AIM OF THE TASK:
Reproduce the data, keeping every word exactly as it is.

(Stored data)
--- START ---
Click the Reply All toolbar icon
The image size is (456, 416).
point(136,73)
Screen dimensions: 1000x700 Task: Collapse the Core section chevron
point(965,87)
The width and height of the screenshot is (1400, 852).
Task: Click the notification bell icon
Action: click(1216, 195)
--- END ---
FINISHED TASK:
Click the Reply All toolbar icon
The image size is (456, 416).
point(136,73)
Screen dimensions: 1000x700 Task: Collapse the Core section chevron
point(965,87)
The width and height of the screenshot is (1400, 852).
Task: Click the notification bell icon
Action: click(1216, 195)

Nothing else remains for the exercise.